Brazil has a very low quotient of assholes. VERY low. Unless we were just shielded from it by Carol or Marcelo. But I don’t think so. Even when we were on our own, 99% of the people were great–friendly and completely down with our Americanness, it seemed to me. The attempt to talk to them may have helped by putting the old “hapless tourist with his Berlitz book” spin on things. I don’t know. But they were, by and large, an incredibly laid-back bunch. And sweet, too. The universal thumb was given freely.
“Why, Ben? Why?” you’re asking.
I said it before, and I’ll say it again: the music has a huge impact on the Brazilian. Some of the most popular music themes are Carnaval, nature, love, dancing, partying and love. “Meu amor” (my love) is a phrase heard repeatedly in Brazilian music. They don’t get a whole lot of angsty music. Not as much as we do here. I may be talking out of school, but I didn’t hear a lot of whiny stuff or pure angry rap. What I heard that would qualify was mixed in with Axé and other styles. Of course I have no idea what they might have been saying. Probably “Kill the fat sweaty tourist!”
Brazilians seem to be at ease with their stations in life. They appear to have fallen into their own niches and like being there. Regardless of the jobs they were doing, people were universally friendly and happy to serve. The rumor that Brazilians are lazy is completely false. From Amparo the manicurist, through Carmen and Suely, Carol’s house staff, to Luciana the masseuse, to the gate guys, each performed his job with good humor laced with love and a healthy amount of respect–which was returned by the family in equal amounts. Interactions between employers and domestic help in the United States is far different.
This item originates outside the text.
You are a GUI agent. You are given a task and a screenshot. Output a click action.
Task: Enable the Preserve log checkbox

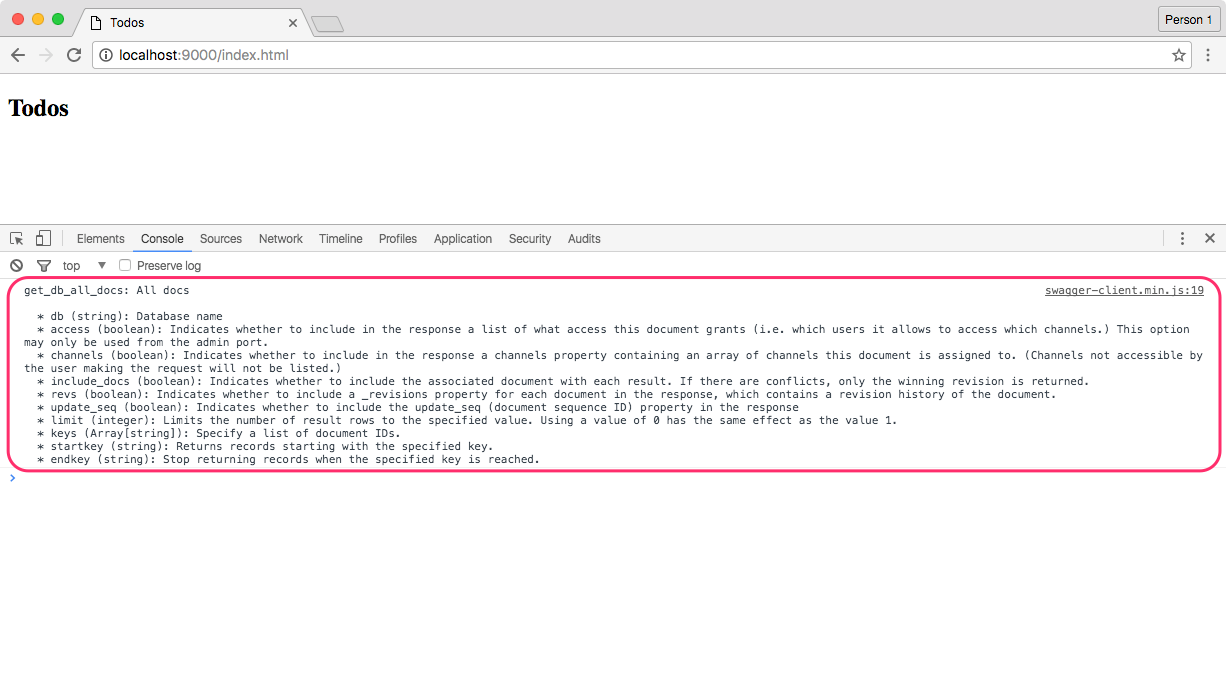[125, 266]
Even cops and their ilk were pleasant. The police maintaining order at Carnaval in Salvador never gave off the vibe of being unreasonable. They looked plenty enough badass, but not to people who didn’t deserve it. Same with the security guards at Bahia Flats. Smiling, pleasant, but totally on top of things.
In addition to that, I was stunned at the way people obeyed the maximum occupancy sign in the elevators there, never overloading. Their sense of self monitoring was incredible. Our being the only car inching its way through a throng packing the street would be a disaster in the US. In Salvador, it was like a corpuscle making its way leisurely through a vein. We did this two nights in a row to the same delightful result.
And where was the spewing vomit on the Carnaval route? THERE WAS NONE THAT I SAW! These people really knew how to keep a lid on it. Simply amazing.
Brazilians are obviously comfortable in their own skins. For now. It is partly due to the much smaller stream of modern cultural trash they have received most of their lives, many having no contact with it at all because of money. But this is rapidly changing with their hungry acceptance of modern technology and its ready availability.
Their lives revolve more around fresh food, no waste, reuse and recycling, and the primitive tenets of a smart society that also espouses good stewardship of the earth. But they are being seduced on a daily basis away from this mindset. Witness the satellite dish and voracious soap opera viewers in a tiny Amazonian village. Witness the alarming rape of the rainforest in the name of “having more.” They are not only more aware of the outside world, but see what they haven’t got, and now MUST HAVE. Uh oh.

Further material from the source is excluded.